TASK STATEMENT: Count the lines in the records below that contain the word "should". Give only the number.

>> START MATERIAL

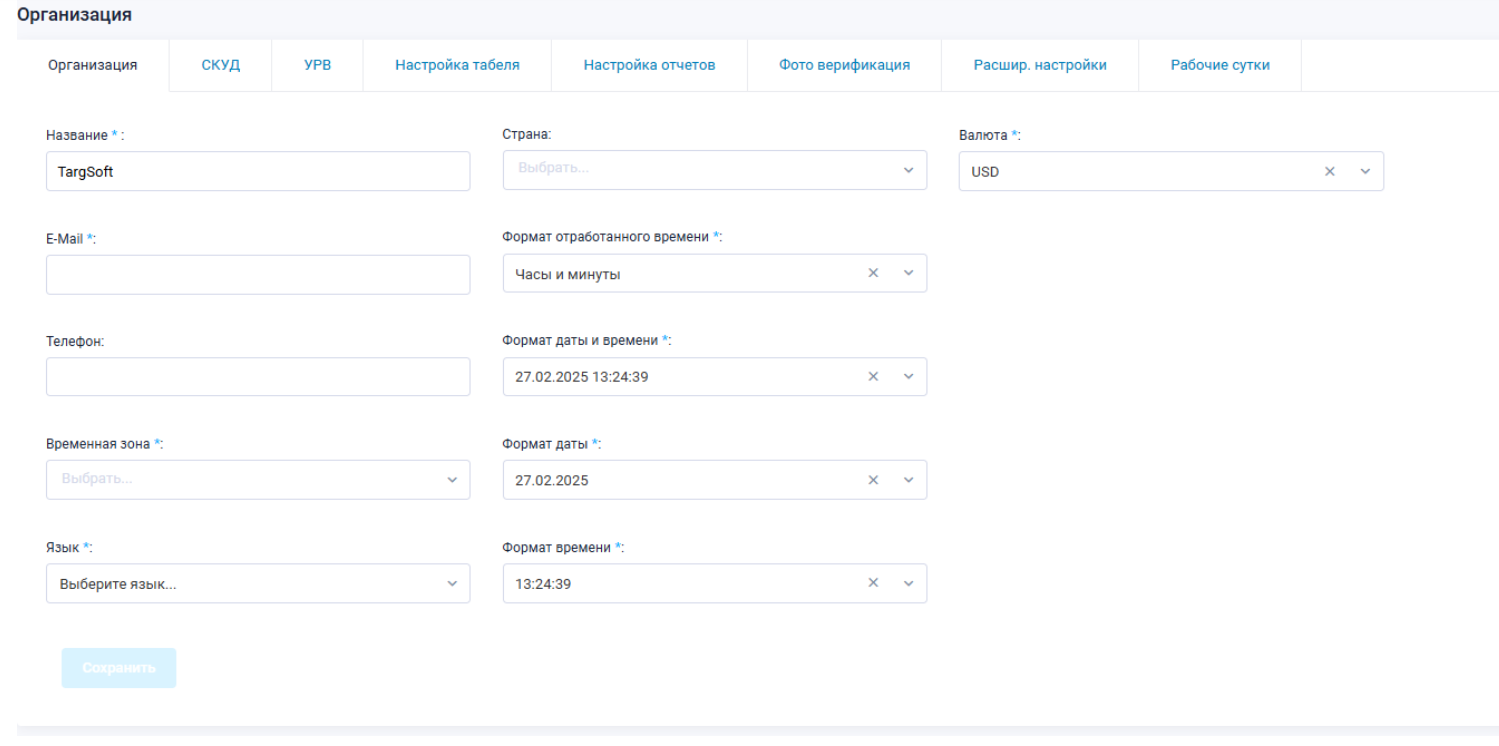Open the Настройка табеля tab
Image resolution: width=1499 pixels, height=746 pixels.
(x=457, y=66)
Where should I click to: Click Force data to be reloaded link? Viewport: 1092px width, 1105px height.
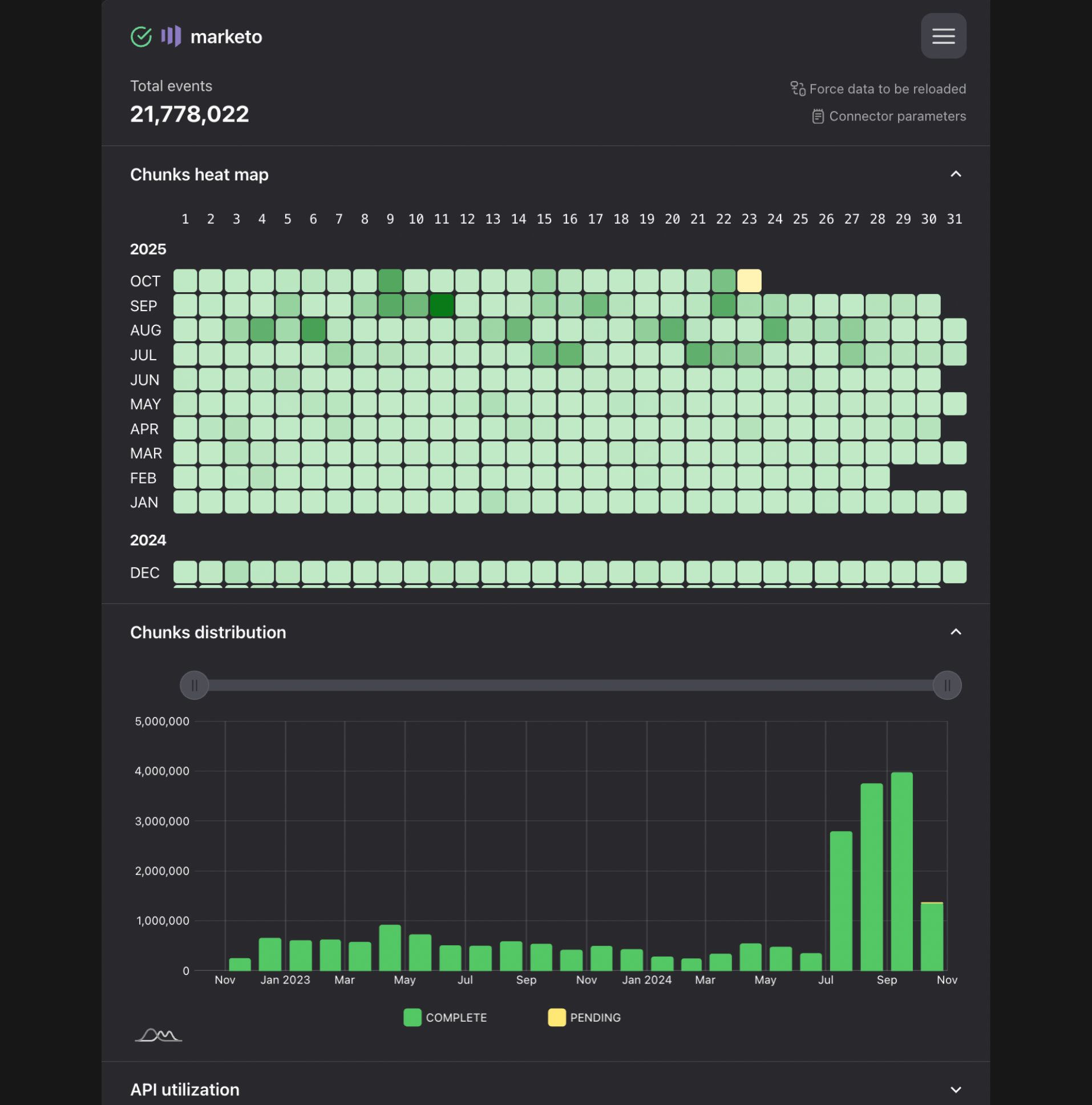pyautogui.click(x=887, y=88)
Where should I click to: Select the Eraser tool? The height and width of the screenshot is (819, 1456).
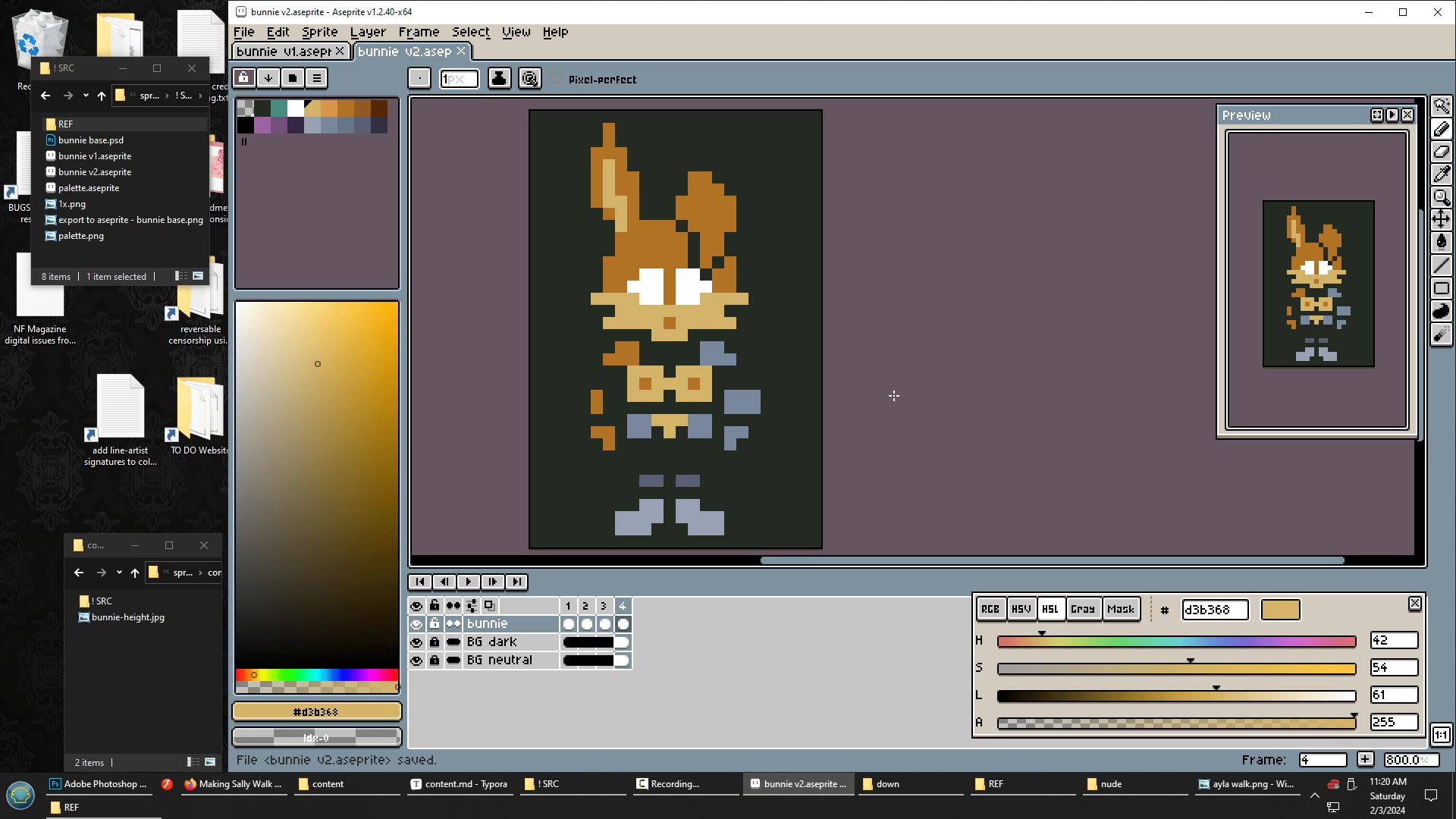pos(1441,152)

>> END MATERIAL
>> START MATERIAL

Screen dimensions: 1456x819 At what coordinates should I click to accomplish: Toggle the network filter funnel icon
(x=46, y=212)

>> END MATERIAL

SOLUTION TO THE PROBLEM: 3